Messenger-Inhalte werden hingegen, wie bereits geschrieben, Ende zu Ende verschlüsselt: Im Kernnetz liegen die Nachrichten daher nur in codierter Form vor. Um an den Klartext zu kommen, muss man nicht nur die Nachricht kopieren, sondern auch den zwischen Absender und Empfänger individuell vereinbarten Schlüssel entweder beim Absender oder Empfänger entwenden. Alternativ könnte man auch das Messenger-Protokoll so abändern, dass es zusätzliche Nachschlüssel für die Abhörschnittstelle generiert. Es dürfte aber ebenso wenig möglich sein, Messenger-Anbieter gesetzlich zur Unterstützung beim Schlüssel-Diebstahl zu zwingen, wie es möglich sein dürfte, sie zu verpflichten, ein aktuell sicheres System mit absichtlichen Schwachstellen zu versehen, um die genannten Nachschlüssel zu generieren. Es ist einfach ein fundamentaler Unterschied, ob für die staatliche Überwachung eh beim Tk-Anbieter vorhandene Daten mitgeschnitten werden, oder ob gezielt zusätzliche Daten erzeugt und/oder übertragen werden, um die Überwachung überhaupt erst zu ermöglichen.

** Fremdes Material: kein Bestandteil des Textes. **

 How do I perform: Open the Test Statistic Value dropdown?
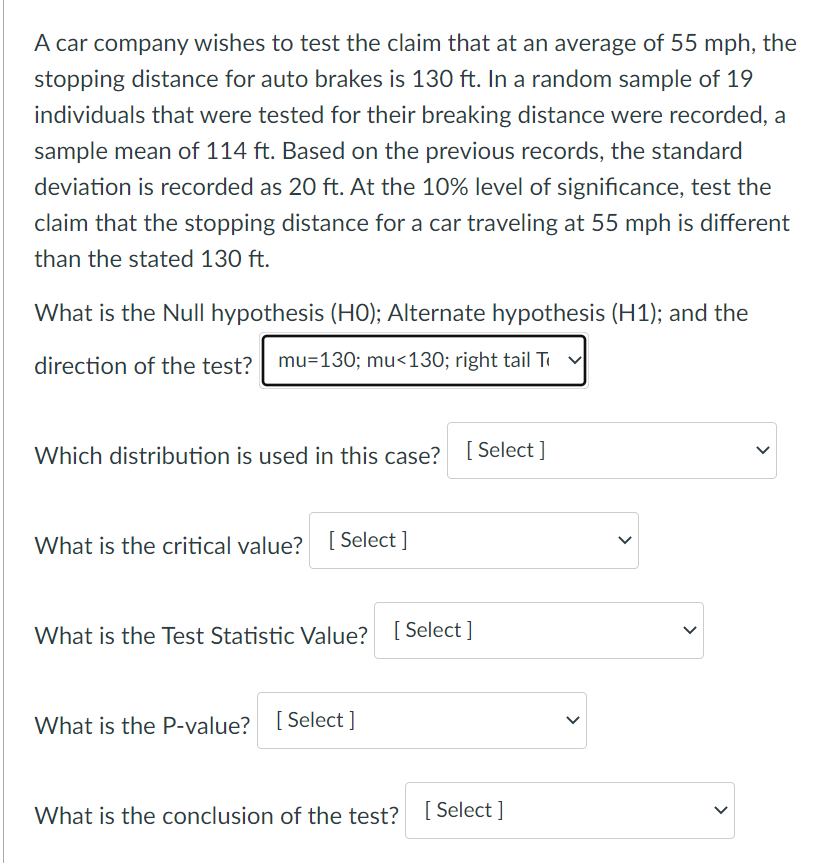coord(538,630)
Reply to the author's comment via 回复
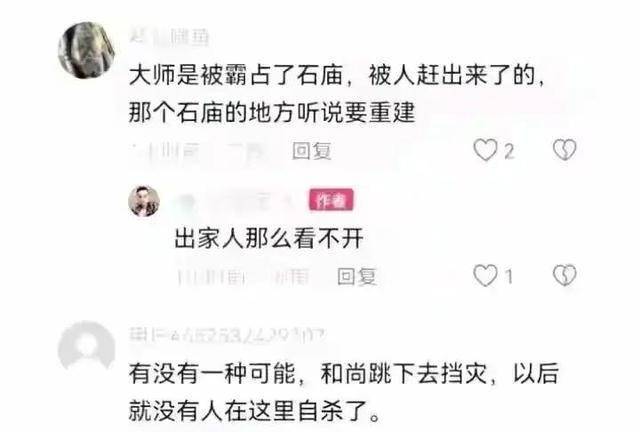Viewport: 640px width, 432px height. 357,276
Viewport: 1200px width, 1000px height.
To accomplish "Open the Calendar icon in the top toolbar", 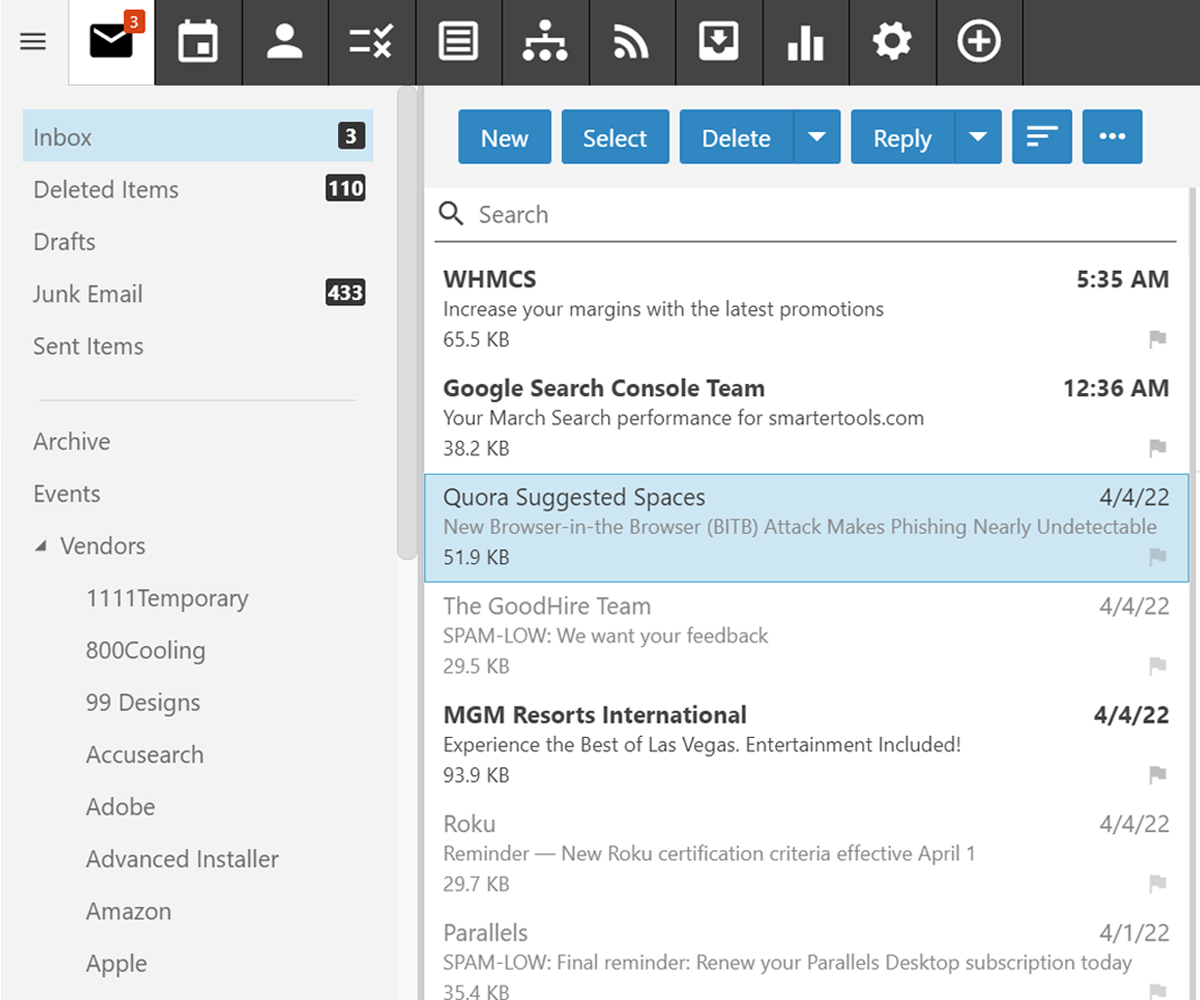I will 197,41.
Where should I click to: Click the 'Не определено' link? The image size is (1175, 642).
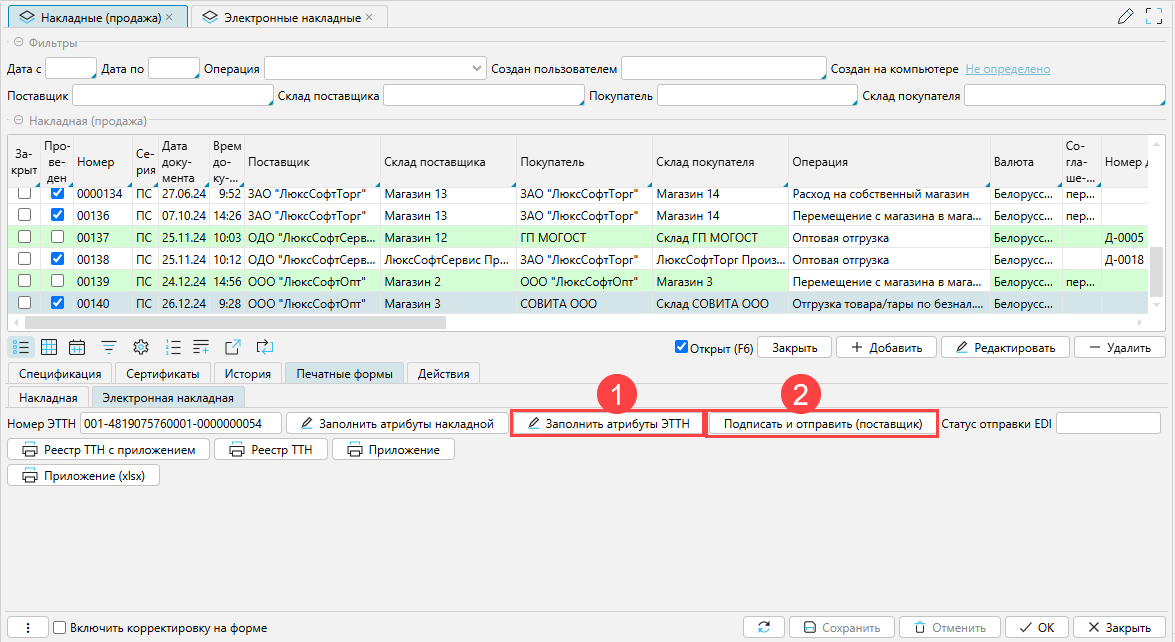click(x=1007, y=69)
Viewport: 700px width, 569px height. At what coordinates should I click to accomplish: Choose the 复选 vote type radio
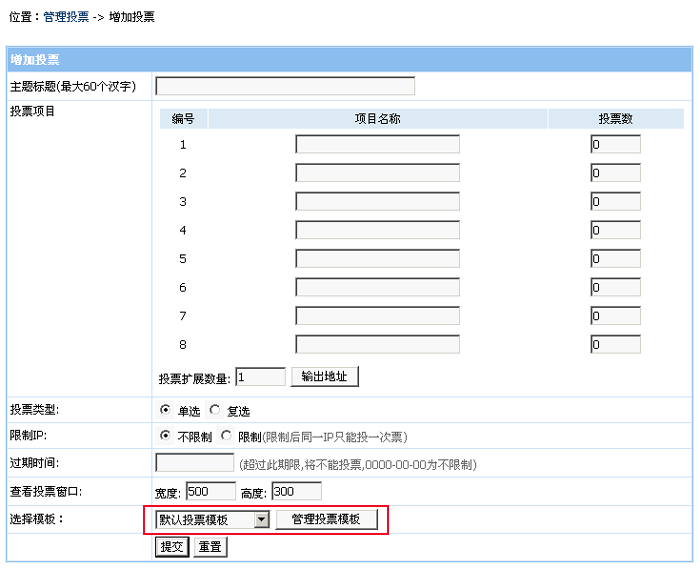pyautogui.click(x=214, y=410)
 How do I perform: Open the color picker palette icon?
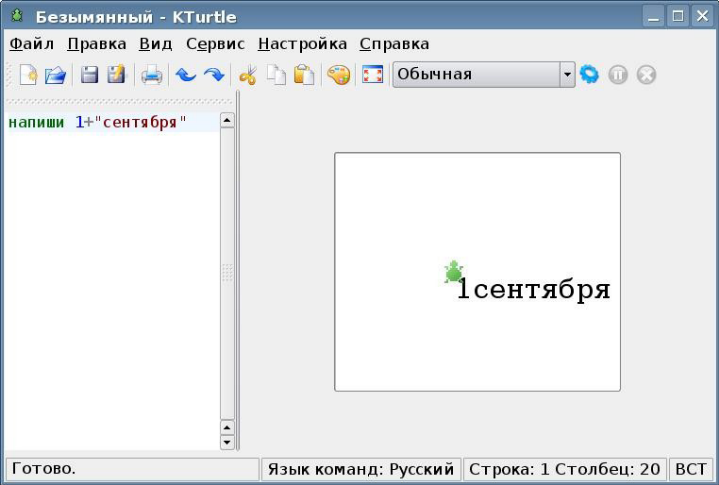point(339,75)
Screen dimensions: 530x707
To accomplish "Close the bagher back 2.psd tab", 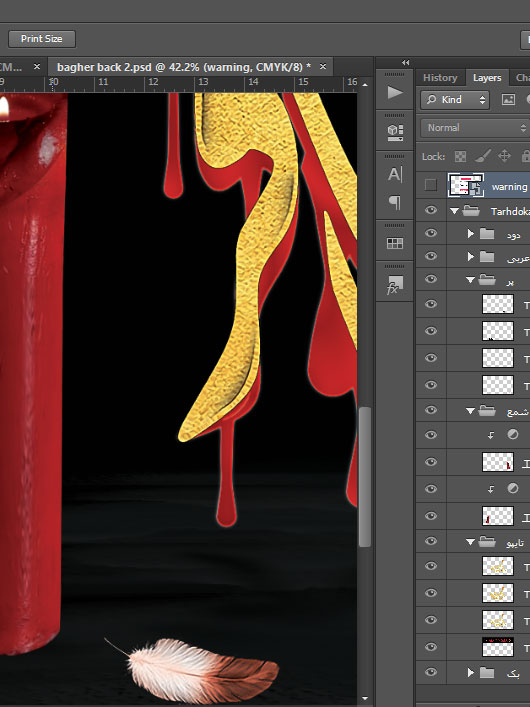I will [323, 67].
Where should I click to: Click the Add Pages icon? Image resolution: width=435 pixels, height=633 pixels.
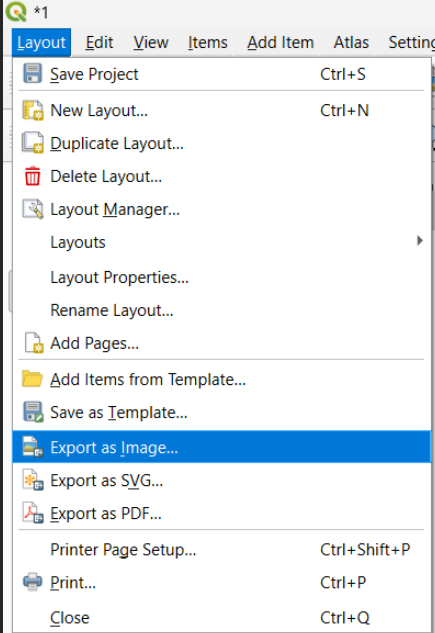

Die Messenger-Anbieter werden jedenfalls nicht ohne Widerstand klein beigeben und die Ende-zu-Ende-Sicherheit wieder aushebeln lassen. Nur, weil Deutschland und möglicherweise einige weitere Länder eine Überwachungs-Schnittstelle fordern, werden WhatsApp oder Threema diese nicht einrichten. Die nächste Eskalationsstufe wäre dann, dass der Innenminister den Vertrieb der nicht überwachbaren Messenger-Apps in Deutschland verbietet. Ein solches Verbot würde aber weder gegen bereits installierte Messenger-Apps helfen, noch gegen den Bezug ebendieser aus dem Ausland. Auch bestünde jederzeit die Möglichkeit, eine weitere Verschlüsselungsschicht einzuführen, indem über WhatsApp und Threema verschlüsselte Dateien versendet werden. Zudem dürften die Nutzer wahrscheinlich schneller auf jeweils neue Messenger-Apps ausweichen, als das Innenministerium diese jeweils wieder verbieten kann.

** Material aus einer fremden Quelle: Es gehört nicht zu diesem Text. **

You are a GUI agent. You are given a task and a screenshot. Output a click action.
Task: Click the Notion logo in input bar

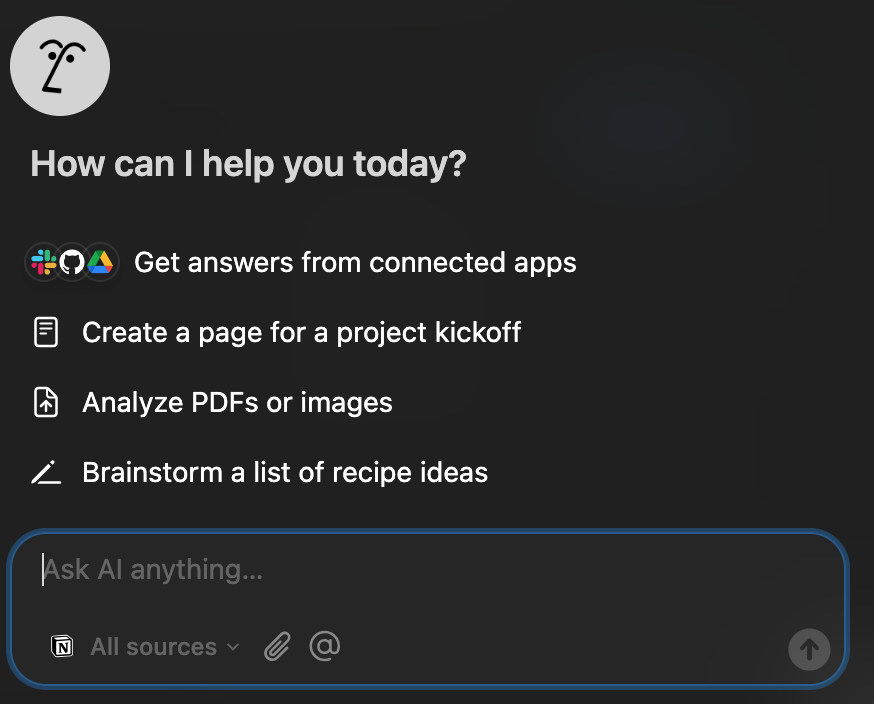coord(62,647)
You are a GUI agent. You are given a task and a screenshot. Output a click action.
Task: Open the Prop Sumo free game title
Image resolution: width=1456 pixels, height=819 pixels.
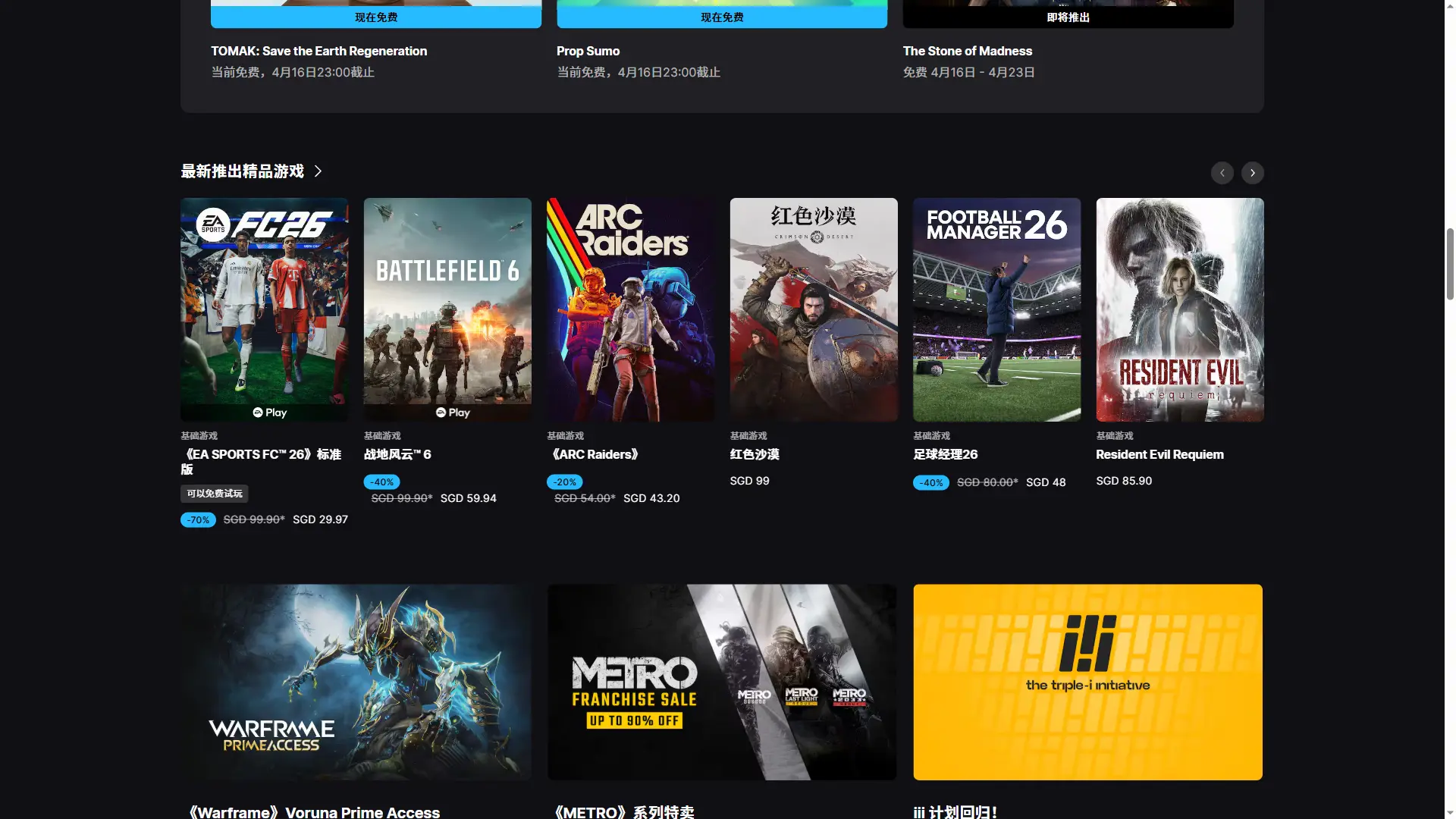(x=588, y=51)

Vor allem aber: Einen privaten, mit SSL verschlüsselten Internet-Server aufzusetzen, dauert nur wenige Minuten und ist dank zahlreicher Anleitungen auch mit IT-Einsteigerkenntnissen bereits machbar. Anonyme Cloud-Server, bei denen nicht erkennbar ist, welcher Nutzer zu welcher IP-Adresse gehört, können bei diversen Anbietern für unter zehn Euro im Monat gemietet werden. TOR und das Dark Web bieten so gute zusätzliche Möglichkeiten zur Verschleierung der eigenen Aktivitäten, dass selbst Drogen-Großhändler jahrelang unerkannt operieren können. Daher stellt sich die Frage, was Seehofer mit der WhatsApp-Überwachung erreichen will. Die kleinen Drogendealer fangen, damit die großen ungehindert operieren können? Seiner Wählerschaft ein Gefühl der Sicherheit geben, freilich auf Kosten des weiter schwindenden Datenschutzes und einem zunehmendem Gefühl der Unsicherheit in der Mehrheit der Bevölkerung? Oder einfach nur Wahlkampf machen?